In a recent study published in Scientific Reports, researchers assessed the mortality rates associated with severe acute respiratory syndrome coronavirus 2 (SARS-CoV-2) Alpha (B.1.1.7) and Delta (B.1.617.2) variant infections.
SARS-CoV-2 has evolved into new variants worldwide since the coronavirus disease 2019 (COVID-19) pandemic began. Variants are defined by the World Health Organization (WHO) using three criteria: Greater transmissibility, increased virulence or a change in clinical symptoms, and a decline in the effectiveness of public health measures, vaccines, and treatment.
Due to the many stages of COVID-19 waves, time periods, variety of underlying comorbidities of patients, and hospital load, the trajectory of mortality due to COVID-19 is diverse and challenging to describe. The mortality trend also coincided with the trend of intensive care unit (ICU) mortality, which was caused by the large number of cases that needed admission to the ICU during the pandemic. Since the sudden surge of patients could have a negative impact on their outcomes, research is needed to assess the trajectory of mortality over time between COVID-19 waves.
About the study
In the present study, researchers assessed the mortality rate and mortality risk associated with COVID-19 hospitalized patients across various COVID-19 surges.
Between 21 March 2021 and 3 October 2021, hospitalized COVID-19 patients from Tehran province participated in this multicenter observational study.

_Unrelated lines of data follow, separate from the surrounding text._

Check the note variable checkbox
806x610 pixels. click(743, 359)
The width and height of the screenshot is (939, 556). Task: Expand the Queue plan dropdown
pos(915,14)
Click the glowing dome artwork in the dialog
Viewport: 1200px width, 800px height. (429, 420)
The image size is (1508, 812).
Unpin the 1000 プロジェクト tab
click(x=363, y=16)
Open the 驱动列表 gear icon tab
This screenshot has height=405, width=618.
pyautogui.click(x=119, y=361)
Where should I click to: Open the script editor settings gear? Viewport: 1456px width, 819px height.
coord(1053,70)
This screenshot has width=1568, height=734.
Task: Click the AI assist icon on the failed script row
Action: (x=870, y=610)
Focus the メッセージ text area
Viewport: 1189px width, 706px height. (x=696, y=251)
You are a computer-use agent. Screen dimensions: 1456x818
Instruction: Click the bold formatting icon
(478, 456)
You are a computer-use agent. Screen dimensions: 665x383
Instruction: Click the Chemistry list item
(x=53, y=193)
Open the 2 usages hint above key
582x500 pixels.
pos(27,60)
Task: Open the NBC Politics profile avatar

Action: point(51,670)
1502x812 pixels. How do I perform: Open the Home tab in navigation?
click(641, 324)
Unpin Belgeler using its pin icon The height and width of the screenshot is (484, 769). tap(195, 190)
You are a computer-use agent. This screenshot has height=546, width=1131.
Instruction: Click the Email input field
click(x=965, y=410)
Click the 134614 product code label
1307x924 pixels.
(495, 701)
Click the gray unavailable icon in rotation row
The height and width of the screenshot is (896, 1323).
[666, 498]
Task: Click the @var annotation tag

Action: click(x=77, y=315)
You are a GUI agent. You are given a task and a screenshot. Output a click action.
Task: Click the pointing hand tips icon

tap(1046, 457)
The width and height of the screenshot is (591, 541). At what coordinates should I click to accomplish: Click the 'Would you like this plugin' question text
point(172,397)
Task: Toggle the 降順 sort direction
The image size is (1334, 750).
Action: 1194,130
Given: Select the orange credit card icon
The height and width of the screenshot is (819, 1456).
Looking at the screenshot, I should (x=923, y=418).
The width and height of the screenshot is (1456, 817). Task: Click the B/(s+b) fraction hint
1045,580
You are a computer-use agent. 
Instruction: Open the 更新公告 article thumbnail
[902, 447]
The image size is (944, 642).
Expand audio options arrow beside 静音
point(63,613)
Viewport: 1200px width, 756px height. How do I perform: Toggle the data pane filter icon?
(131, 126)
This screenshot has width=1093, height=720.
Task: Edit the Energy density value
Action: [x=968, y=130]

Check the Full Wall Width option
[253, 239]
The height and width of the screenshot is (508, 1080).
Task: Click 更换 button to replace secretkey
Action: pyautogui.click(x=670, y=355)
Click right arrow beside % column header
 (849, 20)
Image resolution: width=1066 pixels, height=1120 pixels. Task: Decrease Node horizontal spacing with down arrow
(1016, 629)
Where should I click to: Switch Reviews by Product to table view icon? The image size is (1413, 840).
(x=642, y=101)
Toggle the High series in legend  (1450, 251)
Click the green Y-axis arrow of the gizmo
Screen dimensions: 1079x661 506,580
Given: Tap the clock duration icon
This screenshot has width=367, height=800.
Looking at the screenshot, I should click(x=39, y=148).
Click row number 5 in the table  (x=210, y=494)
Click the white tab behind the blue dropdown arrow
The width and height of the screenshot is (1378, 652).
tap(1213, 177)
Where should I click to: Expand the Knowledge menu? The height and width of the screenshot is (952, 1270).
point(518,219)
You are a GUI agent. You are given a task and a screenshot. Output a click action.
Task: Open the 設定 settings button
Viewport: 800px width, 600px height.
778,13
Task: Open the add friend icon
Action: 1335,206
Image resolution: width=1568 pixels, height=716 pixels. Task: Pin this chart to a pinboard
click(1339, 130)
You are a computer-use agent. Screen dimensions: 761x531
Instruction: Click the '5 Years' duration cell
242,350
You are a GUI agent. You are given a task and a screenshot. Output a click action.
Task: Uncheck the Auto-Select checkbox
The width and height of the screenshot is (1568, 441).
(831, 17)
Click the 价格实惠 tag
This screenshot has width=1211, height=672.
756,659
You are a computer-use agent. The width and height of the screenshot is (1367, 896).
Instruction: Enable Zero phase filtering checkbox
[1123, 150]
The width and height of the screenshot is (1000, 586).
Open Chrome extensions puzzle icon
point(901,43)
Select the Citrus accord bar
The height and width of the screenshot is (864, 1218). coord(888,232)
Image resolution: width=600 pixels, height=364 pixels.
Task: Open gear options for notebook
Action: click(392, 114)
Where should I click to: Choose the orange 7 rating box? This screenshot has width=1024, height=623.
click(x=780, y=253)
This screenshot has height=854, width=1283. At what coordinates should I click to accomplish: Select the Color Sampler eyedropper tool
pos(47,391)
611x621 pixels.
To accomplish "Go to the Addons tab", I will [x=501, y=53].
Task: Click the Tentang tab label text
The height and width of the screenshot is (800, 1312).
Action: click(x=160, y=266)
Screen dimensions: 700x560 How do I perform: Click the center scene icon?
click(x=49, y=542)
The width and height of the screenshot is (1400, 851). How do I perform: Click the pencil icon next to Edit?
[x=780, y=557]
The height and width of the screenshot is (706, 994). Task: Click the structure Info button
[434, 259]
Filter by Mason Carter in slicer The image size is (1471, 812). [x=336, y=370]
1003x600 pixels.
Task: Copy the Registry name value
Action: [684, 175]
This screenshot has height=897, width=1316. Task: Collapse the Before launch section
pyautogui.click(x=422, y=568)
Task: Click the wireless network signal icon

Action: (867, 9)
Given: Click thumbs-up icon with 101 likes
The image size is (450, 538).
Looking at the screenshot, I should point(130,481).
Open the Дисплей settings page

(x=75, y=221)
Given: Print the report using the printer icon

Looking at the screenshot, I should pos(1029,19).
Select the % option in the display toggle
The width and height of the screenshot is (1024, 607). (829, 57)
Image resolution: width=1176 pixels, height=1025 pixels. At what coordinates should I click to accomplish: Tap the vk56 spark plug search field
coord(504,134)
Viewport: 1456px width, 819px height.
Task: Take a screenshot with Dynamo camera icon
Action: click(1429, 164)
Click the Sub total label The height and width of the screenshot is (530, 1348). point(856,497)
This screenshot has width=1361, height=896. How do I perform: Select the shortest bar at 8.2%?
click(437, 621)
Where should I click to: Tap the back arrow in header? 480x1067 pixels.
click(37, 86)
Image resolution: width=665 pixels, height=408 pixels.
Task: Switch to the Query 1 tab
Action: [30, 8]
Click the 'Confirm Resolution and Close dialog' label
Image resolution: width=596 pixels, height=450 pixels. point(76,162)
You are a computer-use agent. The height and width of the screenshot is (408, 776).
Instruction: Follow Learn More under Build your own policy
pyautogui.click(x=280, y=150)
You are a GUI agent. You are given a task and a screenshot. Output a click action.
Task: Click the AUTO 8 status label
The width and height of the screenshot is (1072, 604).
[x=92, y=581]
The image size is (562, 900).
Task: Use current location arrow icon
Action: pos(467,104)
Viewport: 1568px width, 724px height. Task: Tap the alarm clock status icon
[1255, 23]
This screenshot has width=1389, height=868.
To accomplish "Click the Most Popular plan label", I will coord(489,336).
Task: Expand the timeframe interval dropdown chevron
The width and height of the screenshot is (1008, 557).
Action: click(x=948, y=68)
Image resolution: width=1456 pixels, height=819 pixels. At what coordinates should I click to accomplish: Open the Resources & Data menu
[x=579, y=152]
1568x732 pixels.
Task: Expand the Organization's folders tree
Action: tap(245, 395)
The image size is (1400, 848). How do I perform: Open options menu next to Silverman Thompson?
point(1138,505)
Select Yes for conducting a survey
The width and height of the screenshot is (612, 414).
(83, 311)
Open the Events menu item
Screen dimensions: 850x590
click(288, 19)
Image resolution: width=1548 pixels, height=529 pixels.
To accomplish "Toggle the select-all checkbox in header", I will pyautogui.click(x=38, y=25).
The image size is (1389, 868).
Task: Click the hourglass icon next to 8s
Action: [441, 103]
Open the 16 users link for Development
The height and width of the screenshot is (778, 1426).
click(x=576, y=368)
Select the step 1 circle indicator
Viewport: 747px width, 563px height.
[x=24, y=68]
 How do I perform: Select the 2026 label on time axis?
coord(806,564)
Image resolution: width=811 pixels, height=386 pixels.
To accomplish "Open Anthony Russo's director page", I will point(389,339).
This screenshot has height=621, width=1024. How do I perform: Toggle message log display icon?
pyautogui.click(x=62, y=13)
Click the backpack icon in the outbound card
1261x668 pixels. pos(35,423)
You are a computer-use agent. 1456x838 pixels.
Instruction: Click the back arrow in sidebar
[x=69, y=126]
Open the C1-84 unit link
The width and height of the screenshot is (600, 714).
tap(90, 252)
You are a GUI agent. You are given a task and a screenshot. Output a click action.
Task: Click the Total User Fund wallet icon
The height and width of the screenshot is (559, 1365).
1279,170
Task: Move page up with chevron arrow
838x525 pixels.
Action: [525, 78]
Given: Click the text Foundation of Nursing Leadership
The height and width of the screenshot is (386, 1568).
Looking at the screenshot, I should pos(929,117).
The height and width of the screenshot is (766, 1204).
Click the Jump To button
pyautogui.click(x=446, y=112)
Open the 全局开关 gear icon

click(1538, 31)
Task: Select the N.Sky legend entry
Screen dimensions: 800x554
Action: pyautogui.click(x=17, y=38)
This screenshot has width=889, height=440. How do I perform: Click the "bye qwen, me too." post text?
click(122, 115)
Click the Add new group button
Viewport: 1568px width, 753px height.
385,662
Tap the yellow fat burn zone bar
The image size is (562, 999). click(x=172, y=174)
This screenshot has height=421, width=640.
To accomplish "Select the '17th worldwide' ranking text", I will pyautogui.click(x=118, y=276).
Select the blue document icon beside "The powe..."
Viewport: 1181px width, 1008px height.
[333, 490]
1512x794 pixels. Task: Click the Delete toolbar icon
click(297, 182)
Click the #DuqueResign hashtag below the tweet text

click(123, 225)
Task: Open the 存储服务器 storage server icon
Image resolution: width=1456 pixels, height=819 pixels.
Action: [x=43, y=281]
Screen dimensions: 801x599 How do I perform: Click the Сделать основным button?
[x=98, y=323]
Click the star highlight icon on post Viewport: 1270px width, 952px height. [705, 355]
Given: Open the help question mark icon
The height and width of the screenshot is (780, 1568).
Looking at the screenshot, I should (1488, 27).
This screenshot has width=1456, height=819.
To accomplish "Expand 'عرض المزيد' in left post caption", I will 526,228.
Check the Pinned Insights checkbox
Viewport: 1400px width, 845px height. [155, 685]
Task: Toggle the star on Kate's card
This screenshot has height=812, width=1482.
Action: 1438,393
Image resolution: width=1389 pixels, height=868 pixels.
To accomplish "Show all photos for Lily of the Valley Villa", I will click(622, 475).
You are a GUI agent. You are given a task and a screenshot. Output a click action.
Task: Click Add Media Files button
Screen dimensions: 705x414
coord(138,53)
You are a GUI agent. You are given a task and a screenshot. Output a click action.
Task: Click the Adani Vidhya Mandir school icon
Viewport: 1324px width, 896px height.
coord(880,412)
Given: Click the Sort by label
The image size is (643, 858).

The registry database monitored by the Coronavirus Control Operations Headquarters in Tehran was used to obtain study data. In March 2020, the nation of Iran launched its central registry for novel coronavirus infections. Following WHO definition guidelines, all suspected, potential, and confirmed COVID-19 cases were prospectively documented on the national register of COVID-19 database.
The primary study outcome was mortality among COVID-19-positive hospitalized patients. Censored cases were defined as patients who were either discharged or unavailable for follow-up. The interval from the date of admission until the date of death or discharge was termed survival time. In addition to the demographic factors such as age, gender, smoking habits, and nationality, the study involved variables like symptoms including anorexia, vomiting, paralysis, diarrhea, fever, muscular pain, anosmia, and loss of taste; comorbidities including heart disease, hypertension, human immunodeficiency viruses (HIV), neurological illness, asthma, neurological disease, hypertension, and immunodeficiency; drug abuse, county of residence, and computed tomography (CT) results.
From 21 March 2021 to 3 October 2021, 270,624 patients COVID-19-positive patients were hospitalized in Tehran. Patients with COVID-19 had a median age of 50 years, including 50.2% males, and by mid-August, there were two peaks in the number of COVID-19-hospitalized patients. These peaks were associated with the prevalence of the SARS-CoV-2 Alpha and Delta variants, respectively. During the second peak, patients were more likely to belong to the youngest age group. Among the first and second peaks, there was no difference with respect to the proportion of patients admitted to the ICU and those who were not.
In March, the percentage of COVID-19-infected men was 51.9, which declined to 47.3 in October. The median age of patients decreased from 55 in March to 48 in October. The number of patients aged less than 40 years was 25.5, between 40 and 49 years was 16.5, and between 50 and 59 years was 19.1 during the first peak observed in April. Subsequently, the number of patients increased to 31.4, 20.0, and 21.0 in the second peak in August. Reversing the pattern for patients 60 years and older, a lower proportion of hospitalized patients was noted for this age group in August than in April.
During the research period, 18,623 COVID-19 patients succumbed. Patients with COVID-19 admitted to non-ICU wards had a death rate of 3.2, whereas those admitted to ICUs had a death rate of 34.0. The strongest correlations were found between patient outcome and age, the number of days hospitalized, respiratory distress, comorbidities, kidney illness, chest discomfort, hypertension, and diabetes.
Patients admitted in June displayed a decreased risk of COVID-19 death compared to those hospitalized in March. Men had a 17% greater risk of mortality than women. The chance of succumbing to COVID-19 elevated with age, with people over 89 years old having the highest risk. Furthermore, a higher number of comorbidities was linked to a higher risk of COVID-19 death, and those suffering from three or more comorbidities were at greater risk.
Death rates among ICU-admitted patients rose between March and April before stabilizing until May and declining during the first COVID-19 peak in January. The death rate surged in July at the second peak, rose to its highest point in August, then decreased in September and October. However, mortality spiked in April and July among non-ICU patients. Additionally, non-ICU patients accounted for the highest percentage of mortality during the first COVID-19 peak.
Overall, the study findings showed that while the death proportion declined between March and October 2021, hospitalization and COVID-19 death risk increased. Furthermore, compared to the surge in SARS-CoV-2 Alpha variant infections, the Delta variant surge was linked to a greater probability of COVID-19 death.